Io non ho delle soluzioni, come penso non ce l’abbia nessuno; però ci sono alcune cose “ovvie” che non sembrano tali sentendo parlare uomini politici, intellettuali e giornalisti.

  1. Non possiamo abbandonarli e farli morire in mezzo al mare una volta che sono partiti;

  2. Non possiamo accoglierli tutti;

  3. Non possiamo paragonare questo esodo con l’emigrazione degli italiani in altre parti del mondo (per emigrare in Australia il mio babbo dovette affrontare due lunghissimi “interrogatori” con i funzionari dell’ambasciata a Roma e a Napoli; quest’ultima anche con il resto della famiglia, di cui facevano parte anche tre ragazzi non ancora adolescenti…);

  4. Non possiamo, in futuro, fidarci di miopi valutazioni come quelle dello sciocco Sarkozy e di tutti quelli che hanno appoggiato l’insensata guerra contro Gheddafi;

  5. Non possiamo esportare la democrazia sostenendo le “primavere arabe”;

  6. Non possiamo sperare di bloccare l’esodo sparando alle barche in procinto di partire dalle coste africane o arrestando gli scafisti.
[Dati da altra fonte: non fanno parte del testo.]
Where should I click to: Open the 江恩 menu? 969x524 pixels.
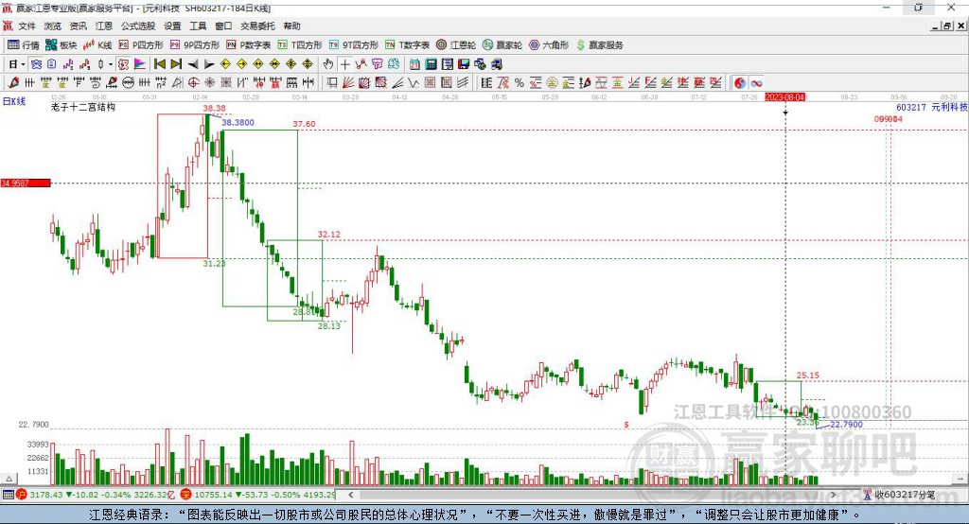click(x=104, y=26)
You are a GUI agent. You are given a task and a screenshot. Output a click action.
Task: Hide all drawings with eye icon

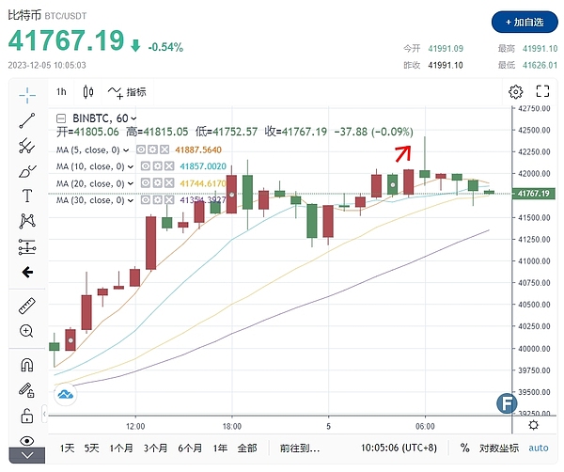point(27,440)
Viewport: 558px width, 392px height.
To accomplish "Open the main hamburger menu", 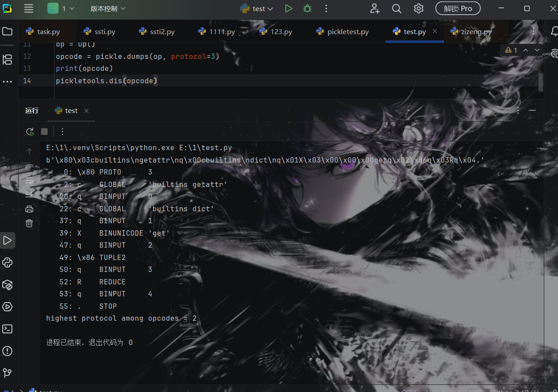I will tap(29, 8).
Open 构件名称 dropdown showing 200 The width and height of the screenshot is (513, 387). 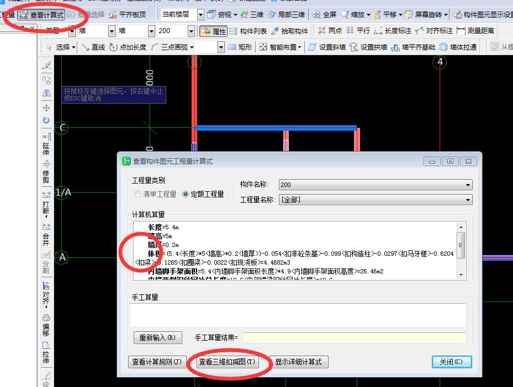click(376, 185)
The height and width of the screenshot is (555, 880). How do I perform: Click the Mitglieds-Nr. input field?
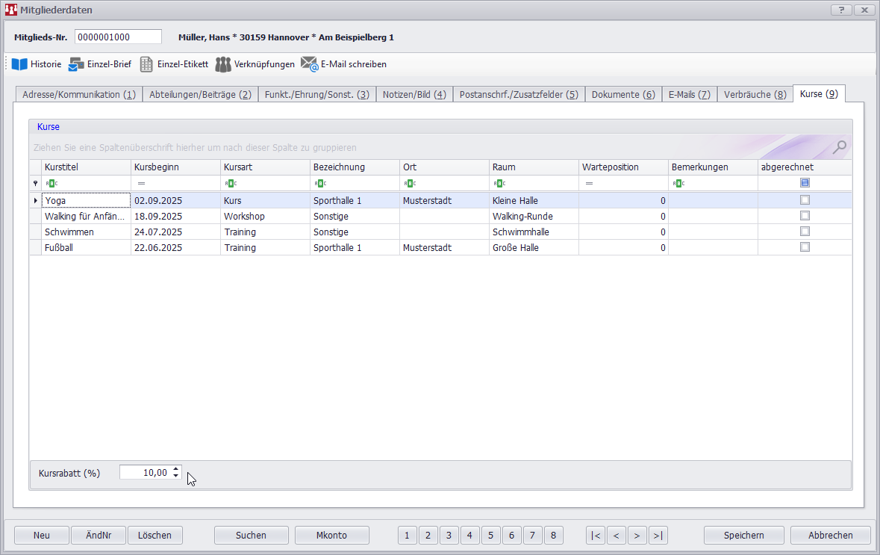[118, 37]

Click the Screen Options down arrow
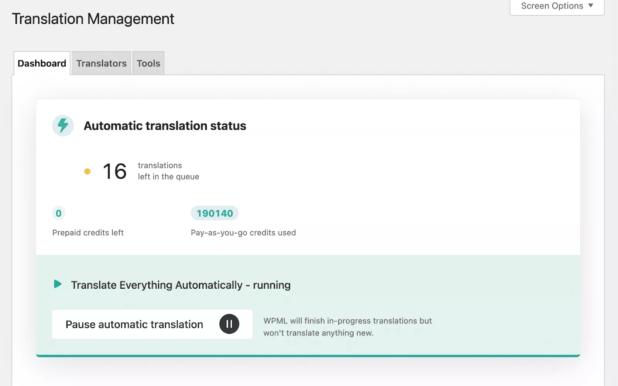pyautogui.click(x=590, y=5)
Il compito è arduo, però pare che la soluzione l’abbia trovata il “tour operator” dei viaggi della morte citato dal Prof. Maddalena su Il Foglio del 27 aprile e riportato su questo blog:

  1. Stabilizzare la situazione politica in Libia e negli altri Paesi;

  2. Affrontare il problema delle minoranze interne;

  3. Sovvenzionare e addestrare la polizia locale.

Speriamo che i Capi di Stato e di Governo europei lo ascoltino.
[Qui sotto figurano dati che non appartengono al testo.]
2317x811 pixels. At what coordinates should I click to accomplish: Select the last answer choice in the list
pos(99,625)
Io aggiungerei altre due cosette:

  1. Sostenere sempre di più e meglio quelle organizzazione (come l’A.V.S.I.) che operano nei Paesi del Terzo Mondo tentando di offrire occasioni di sviluppo endogeno;

  2. Ripensare al modello di distribuzione della ricchezza sulla terra perché «C’è cibo per tutti, ma non tutti possono mangiare, mentre lo spreco, lo scarto, il consumo eccessivo e l’uso di alimenti per altri fini sono davanti ai nostri occhi» (Papa Francesco – discorso per EXPO 2015).